The history that these myths turn into nature tells a very different story. The notions of masculinity and femininity were developed to serve the interests of bourgeois men in capitalism – they grew to make a particular sense of the social conditions produced by the nineteenth-century industrialization. This required working people to leave their traditional rural communities and move to the new cities, where they lived in houses and streets designed to accommodate as many people as cheaply as possible. The extended family and community relations of the traditional village were left behind and the nuclear family of a husband, a wife, and children was created. The conditions of factory work meant that children could not accompany their parents, as they could in agricultural work, and this, coupled with the absence of the extended family, meant that the women had to stay in the home while the men did the “real” work and earned the money. The myths of masculinity, femininity, and the family proliferated, but not randomly or naturally – they always served as the interests of the economic system and the class which it advantaged – middle-class men. This system required the nuclear family to be the “natural” basic social unit; it required femininity to acquire the “natural” meanings of nurturing, domesticity, sensitivity, of the need for protection, whereas masculinity was given meanings of strength, assertiveness, independence, and the ability to operate in public. For example, it seems natural, but is, in fact, historical, that men occupy an enormously disproportionate number of public positions in society.

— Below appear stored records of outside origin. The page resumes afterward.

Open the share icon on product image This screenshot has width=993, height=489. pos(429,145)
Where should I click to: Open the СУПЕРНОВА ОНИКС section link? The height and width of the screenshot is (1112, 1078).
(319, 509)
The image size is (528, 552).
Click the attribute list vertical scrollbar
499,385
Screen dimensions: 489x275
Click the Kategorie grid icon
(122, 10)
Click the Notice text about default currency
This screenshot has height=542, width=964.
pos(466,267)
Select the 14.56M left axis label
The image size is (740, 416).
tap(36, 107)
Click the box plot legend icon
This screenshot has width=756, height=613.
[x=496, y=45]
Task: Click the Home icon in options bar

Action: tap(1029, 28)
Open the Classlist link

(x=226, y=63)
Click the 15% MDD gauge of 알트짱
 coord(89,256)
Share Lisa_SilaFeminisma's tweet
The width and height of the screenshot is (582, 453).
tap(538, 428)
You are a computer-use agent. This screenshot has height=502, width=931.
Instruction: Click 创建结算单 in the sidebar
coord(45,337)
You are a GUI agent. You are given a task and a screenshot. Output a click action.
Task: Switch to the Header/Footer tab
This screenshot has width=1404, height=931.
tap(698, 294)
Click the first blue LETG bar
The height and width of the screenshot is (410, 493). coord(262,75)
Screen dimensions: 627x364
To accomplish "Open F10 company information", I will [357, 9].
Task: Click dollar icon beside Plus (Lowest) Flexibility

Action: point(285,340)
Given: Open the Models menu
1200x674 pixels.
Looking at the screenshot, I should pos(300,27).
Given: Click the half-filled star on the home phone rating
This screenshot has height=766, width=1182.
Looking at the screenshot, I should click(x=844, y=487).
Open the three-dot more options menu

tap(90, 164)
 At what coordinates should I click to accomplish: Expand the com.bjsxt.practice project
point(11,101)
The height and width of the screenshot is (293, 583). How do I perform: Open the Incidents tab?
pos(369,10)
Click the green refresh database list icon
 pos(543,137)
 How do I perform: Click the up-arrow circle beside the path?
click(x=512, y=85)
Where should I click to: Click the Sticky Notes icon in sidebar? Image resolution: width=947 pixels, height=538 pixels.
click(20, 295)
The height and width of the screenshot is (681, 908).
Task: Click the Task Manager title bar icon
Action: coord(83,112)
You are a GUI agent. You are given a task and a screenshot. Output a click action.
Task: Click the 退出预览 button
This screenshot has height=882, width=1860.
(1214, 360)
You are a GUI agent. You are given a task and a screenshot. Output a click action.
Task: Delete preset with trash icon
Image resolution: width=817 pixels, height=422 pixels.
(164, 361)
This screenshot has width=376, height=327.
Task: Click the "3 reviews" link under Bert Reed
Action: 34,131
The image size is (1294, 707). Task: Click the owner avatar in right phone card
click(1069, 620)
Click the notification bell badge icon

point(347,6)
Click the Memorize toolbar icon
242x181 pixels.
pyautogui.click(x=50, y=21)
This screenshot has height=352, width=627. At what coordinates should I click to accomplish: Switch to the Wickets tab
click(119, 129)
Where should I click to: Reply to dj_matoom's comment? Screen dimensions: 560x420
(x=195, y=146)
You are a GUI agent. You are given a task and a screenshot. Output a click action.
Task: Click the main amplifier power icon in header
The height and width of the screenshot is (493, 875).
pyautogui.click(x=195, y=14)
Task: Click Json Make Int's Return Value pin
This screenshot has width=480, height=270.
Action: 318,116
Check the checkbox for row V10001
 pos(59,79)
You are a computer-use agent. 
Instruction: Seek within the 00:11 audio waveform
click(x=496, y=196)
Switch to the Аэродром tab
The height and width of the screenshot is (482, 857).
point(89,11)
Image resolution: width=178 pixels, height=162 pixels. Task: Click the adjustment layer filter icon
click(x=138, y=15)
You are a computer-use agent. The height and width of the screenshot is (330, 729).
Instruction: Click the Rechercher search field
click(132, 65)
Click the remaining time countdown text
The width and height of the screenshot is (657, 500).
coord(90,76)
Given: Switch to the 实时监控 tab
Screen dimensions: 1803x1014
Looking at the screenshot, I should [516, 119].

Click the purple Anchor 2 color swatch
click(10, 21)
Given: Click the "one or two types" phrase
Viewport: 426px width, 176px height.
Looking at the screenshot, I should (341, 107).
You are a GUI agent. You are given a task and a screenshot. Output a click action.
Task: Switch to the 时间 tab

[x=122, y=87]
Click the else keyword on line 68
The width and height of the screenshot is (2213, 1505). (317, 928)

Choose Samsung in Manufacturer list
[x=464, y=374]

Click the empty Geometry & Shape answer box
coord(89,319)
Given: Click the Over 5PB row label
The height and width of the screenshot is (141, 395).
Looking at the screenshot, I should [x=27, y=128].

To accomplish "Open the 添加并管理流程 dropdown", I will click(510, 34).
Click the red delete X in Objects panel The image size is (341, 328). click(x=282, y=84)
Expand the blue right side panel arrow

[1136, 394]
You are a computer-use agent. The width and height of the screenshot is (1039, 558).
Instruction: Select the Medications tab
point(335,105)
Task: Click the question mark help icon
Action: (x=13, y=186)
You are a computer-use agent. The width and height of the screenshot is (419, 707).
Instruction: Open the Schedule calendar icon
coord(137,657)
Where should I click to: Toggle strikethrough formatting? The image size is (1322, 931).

Gender is also a psychological construct. All people are the same: we all eat and drink and sleep and cough and laugh, and often we eat and laugh at the same things. But in some ways, each person is different, and individuals’ differing wants and preferences may conflict with each other. Offered the same menu, people make different choices. And if there is a cake for dessert, there is a chance – one person may get a larger piece than another, and even greater chance that one will think the other’s piece is larger, whether it is or not.

Psychologists maintain that gender turns out to be one of the most important determinants of human behavior, and try to make sense of seemingly senseless misunderstandings that haunt men/women relationships. Psychologists’ data show: women tend to focus on intimacy and men on independence. Intimacy is key in a world of connection where individuals negotiate complex networks of friendship, minimize differences, try to reach consensus, and avoid the appearance of superiority, which would highlight differences. In a world of statuses, independence is key, because a primary means of establishing status is to tell others what to do, and taking orders is a marker of low status.

Though all humans need both intimacy and independence, women tend to focus on the first and men on the second. These differences can give women and men differing views of the same situation.

 

 

Reading Comprehension Check

 

1. What is the difference between the terms sex and gender?

2. How are men and women represented in history? What is a gender stereotype?

3. How did early philosophers portray genders? Are their views of the problem actual nowadays?

4. Do you agree with the religious view of the relationship between the opposite genders? Why?

5. Why were the concepts of masculinity and femininity developed? What do you think about proportional representation of genders in government?

6. Can you prove that women and men have differing views of the same situation? Why?

 

 

ASSIGNMENTS

 

1. Explain the terms: masculinity, femininity, preconceptions, status, to haunt, intimacy, independence, to proliferate, dimension, to point up, dominance, deformity, to reject, inferior, to expand upon.

 

2. Discuss the following:

1) Is gender equality possible? Is gender equality an “eternal problem”?

2) Who is responsible for violence against women and how to stop it?

3) Have you ever been discriminated against on the basis of your sex? What was the result?

4) What are some of the gender problems in this country? In the West? In the East?